The name "armyworm" has been applied to the forest tent caterpillar and other moths whose numbers buildup, defoliate trees, and then move in great numbers to other trees to continue their leaf damage. The true armyworm, Pseudaletia unipuncta, is a caterpillar that belongs to the cutworm family, and it is primarily a pest of grasses, small grains, and corn. Only rarely does it feed on tree leaves.

Great numbers of the adult moths reach our state on strong southerly winds, they lay eggs here and the armyworms have started their seasonal invasion. A large population of this pest was found in central Minnesota July 29th east of Brainerd destroying grasses and small grain plants. Several reports of this pest destroying grasses, small grains, and corn in southern Minnesota have also been received by the Department of Agriculture. This insect does not overwinter in great numbers in Minnesota because nearly all of the second generation of caterpillars are killed by our fall frosts.

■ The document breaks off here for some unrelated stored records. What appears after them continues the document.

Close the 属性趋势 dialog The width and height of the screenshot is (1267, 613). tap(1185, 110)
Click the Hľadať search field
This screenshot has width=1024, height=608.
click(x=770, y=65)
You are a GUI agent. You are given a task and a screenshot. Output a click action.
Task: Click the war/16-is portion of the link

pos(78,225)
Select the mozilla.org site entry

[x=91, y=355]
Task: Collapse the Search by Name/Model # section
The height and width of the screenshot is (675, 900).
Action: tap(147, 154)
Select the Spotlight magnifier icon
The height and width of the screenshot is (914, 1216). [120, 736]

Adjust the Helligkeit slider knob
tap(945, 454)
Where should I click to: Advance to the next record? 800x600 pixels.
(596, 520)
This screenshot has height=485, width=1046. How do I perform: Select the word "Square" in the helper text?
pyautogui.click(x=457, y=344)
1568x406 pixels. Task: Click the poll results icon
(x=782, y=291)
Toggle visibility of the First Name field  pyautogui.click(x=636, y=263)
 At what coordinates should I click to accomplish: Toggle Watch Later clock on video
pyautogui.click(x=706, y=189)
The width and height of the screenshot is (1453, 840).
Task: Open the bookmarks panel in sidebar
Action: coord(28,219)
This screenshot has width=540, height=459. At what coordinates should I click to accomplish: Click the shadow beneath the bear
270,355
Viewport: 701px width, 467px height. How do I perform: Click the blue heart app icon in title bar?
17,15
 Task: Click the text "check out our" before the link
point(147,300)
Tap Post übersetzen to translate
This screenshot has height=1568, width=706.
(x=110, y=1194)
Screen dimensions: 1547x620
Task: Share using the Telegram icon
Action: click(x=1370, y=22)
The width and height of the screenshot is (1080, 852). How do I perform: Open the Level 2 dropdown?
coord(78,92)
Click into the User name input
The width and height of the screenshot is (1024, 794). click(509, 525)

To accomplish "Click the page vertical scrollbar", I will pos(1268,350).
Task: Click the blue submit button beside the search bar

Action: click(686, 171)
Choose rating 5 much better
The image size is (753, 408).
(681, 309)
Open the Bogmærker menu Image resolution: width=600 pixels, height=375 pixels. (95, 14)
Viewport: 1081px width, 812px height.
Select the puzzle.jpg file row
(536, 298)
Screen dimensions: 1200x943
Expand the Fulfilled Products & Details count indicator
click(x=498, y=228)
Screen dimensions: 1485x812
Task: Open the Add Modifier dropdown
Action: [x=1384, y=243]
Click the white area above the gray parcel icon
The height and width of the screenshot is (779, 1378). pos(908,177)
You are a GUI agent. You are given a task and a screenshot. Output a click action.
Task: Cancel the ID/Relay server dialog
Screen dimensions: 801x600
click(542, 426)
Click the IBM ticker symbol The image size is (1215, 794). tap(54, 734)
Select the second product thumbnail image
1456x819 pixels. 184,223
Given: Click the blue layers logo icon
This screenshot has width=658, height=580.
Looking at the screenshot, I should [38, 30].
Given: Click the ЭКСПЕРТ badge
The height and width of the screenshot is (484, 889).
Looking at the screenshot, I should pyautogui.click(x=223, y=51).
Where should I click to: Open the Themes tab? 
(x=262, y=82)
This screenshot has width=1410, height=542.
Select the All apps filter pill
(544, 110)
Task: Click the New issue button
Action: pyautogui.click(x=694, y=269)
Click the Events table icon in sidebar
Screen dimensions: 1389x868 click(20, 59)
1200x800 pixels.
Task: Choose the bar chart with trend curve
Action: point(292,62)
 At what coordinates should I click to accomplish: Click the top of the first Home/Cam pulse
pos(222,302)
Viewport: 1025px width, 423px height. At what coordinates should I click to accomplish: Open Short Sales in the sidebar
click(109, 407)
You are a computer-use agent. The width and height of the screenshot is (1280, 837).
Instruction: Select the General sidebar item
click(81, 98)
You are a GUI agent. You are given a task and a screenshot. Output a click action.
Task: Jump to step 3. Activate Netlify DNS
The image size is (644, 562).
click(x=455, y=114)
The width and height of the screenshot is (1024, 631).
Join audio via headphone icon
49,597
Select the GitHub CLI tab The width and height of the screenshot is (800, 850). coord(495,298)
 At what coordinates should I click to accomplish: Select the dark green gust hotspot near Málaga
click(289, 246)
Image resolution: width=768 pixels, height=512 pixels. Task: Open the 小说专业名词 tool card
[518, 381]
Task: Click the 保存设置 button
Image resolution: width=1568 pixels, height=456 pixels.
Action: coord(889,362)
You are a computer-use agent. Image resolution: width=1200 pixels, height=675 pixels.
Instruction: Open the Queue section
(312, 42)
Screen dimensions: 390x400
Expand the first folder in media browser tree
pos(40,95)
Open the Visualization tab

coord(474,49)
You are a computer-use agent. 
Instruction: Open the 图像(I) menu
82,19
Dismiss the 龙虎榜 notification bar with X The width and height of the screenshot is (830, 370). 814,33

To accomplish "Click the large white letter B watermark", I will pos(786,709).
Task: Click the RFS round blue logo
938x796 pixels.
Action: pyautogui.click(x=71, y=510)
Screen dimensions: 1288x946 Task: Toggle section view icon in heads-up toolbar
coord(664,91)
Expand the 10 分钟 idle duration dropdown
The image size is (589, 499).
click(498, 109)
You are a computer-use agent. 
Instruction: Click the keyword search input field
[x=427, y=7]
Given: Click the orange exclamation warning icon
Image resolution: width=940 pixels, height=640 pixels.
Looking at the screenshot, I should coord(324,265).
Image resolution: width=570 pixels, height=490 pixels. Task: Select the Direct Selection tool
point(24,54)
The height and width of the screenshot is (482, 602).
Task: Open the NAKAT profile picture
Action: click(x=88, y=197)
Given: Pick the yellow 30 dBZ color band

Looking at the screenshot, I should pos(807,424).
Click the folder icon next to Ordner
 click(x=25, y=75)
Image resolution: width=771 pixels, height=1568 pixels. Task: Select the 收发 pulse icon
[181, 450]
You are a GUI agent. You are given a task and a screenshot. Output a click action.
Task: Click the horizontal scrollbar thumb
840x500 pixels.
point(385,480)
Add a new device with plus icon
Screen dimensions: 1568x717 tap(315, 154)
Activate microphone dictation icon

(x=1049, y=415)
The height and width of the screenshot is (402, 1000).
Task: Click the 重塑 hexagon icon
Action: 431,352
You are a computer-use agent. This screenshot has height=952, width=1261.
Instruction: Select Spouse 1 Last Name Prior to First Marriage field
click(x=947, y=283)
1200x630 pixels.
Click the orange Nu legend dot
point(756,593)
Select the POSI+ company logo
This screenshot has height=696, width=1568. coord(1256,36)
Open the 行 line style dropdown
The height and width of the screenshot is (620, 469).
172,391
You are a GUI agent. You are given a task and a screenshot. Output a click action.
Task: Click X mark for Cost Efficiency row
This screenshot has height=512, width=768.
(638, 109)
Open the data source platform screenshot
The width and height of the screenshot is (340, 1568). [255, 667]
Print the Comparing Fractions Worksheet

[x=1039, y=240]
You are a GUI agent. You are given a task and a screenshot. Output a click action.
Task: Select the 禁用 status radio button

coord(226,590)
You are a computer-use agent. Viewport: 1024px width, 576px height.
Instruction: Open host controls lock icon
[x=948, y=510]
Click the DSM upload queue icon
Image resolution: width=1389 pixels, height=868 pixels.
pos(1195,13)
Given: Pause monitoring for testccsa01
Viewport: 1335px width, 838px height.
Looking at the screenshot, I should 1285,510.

Armyworms grow to one and one-half to two inches and vary in color from a light gray-green to almost black. Along the outer side of each leg, near the middle part of the body, is a dark band. A series of longitudinal stripes are arranged on the body as follows. l. A thin, unpaired, white, broken line down the middle of the back. 2. A wide, dark, mottled stripe halfway down the side. 3. Next, a pale orange stripe with white border followed by a brownish, mottled stripe. 4. And another pale orange stripe slightly above the legs. Adult moths are heavy bodied, light brown, and each front wing has a white or silvery spot about the size of a pinhead.